* Required action *
Show, from the records below, all lines that contain the word "each".

* The input *
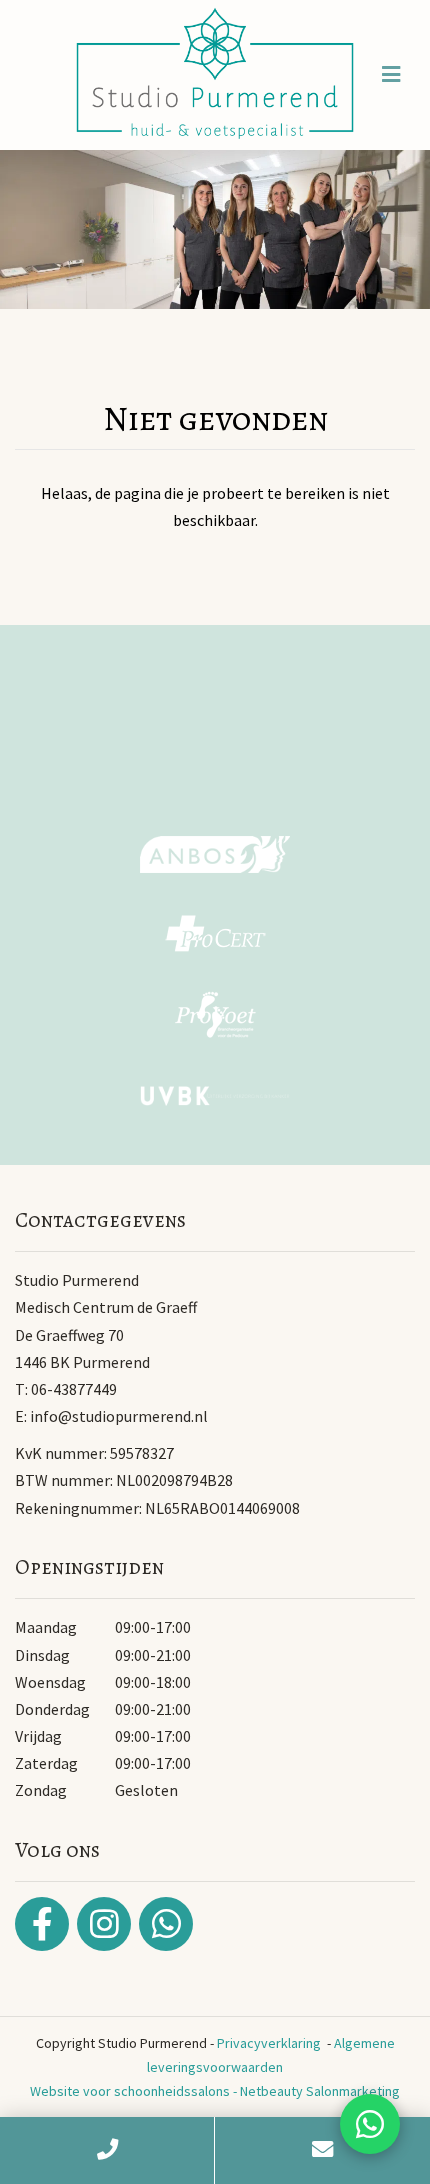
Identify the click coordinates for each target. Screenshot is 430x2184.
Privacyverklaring (269, 2043)
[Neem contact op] (370, 2124)
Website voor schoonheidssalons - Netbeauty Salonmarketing (215, 2091)
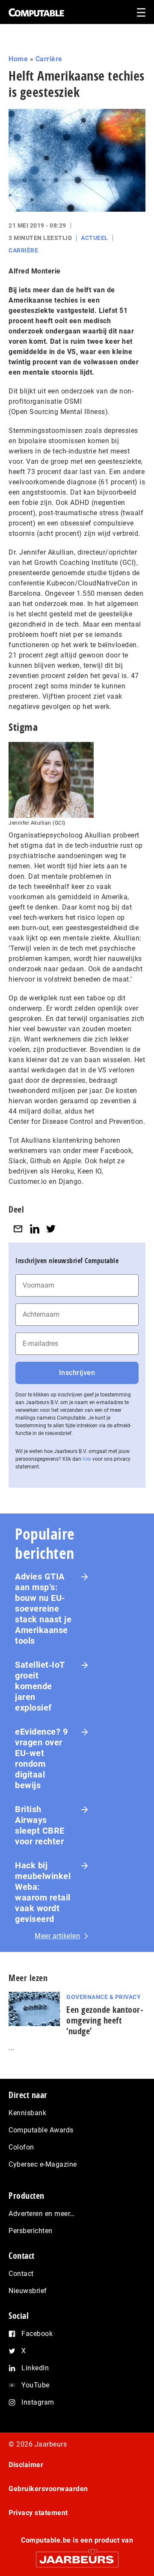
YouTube (35, 2385)
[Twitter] (51, 1228)
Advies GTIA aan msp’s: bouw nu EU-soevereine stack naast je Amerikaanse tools (43, 1608)
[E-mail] (18, 1228)
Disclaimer (26, 2465)
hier (87, 1459)
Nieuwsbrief (28, 2291)
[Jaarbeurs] (77, 2555)
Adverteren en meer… (42, 2214)
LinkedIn (35, 2368)
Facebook (37, 2334)
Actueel (94, 237)
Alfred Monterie (35, 271)
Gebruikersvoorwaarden (48, 2489)
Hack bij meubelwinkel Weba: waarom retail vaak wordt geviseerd (43, 1892)
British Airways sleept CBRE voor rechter (40, 1825)
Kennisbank (27, 2113)
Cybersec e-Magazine (43, 2164)
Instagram (37, 2402)
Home (18, 59)
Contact (21, 2274)
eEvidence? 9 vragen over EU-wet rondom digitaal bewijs (41, 1758)
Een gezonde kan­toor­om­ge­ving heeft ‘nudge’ (104, 2020)
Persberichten (31, 2231)
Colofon (21, 2147)
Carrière (49, 59)
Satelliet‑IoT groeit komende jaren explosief (40, 1686)
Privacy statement (38, 2513)
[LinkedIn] (35, 1228)
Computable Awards (41, 2130)
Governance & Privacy (103, 1997)
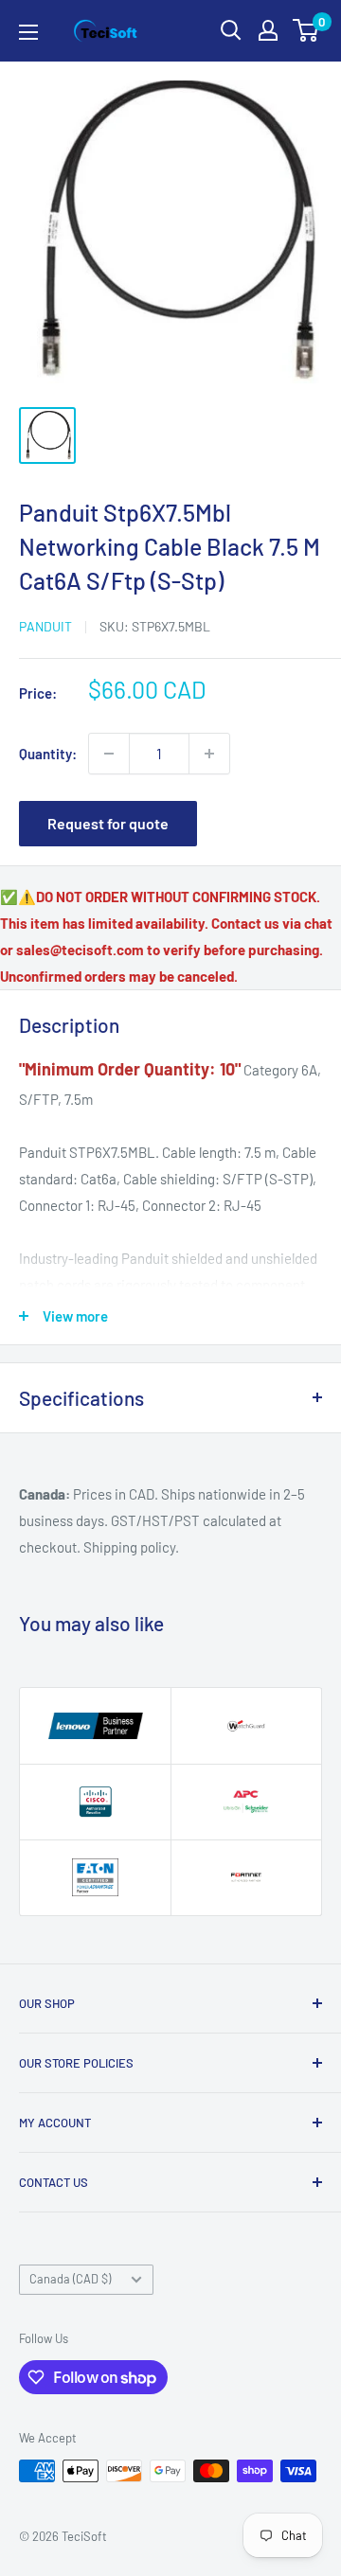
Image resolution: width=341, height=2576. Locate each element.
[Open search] (231, 30)
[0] (306, 30)
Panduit (45, 626)
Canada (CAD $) (70, 2278)
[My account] (268, 30)
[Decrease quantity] (109, 753)
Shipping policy (129, 1546)
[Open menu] (28, 32)
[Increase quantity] (209, 753)
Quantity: (48, 753)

* Answer *
Identify the click coordinates for each target. Screenshot is 430x2184.
Image resolution: width=341, height=2576. Locate each element.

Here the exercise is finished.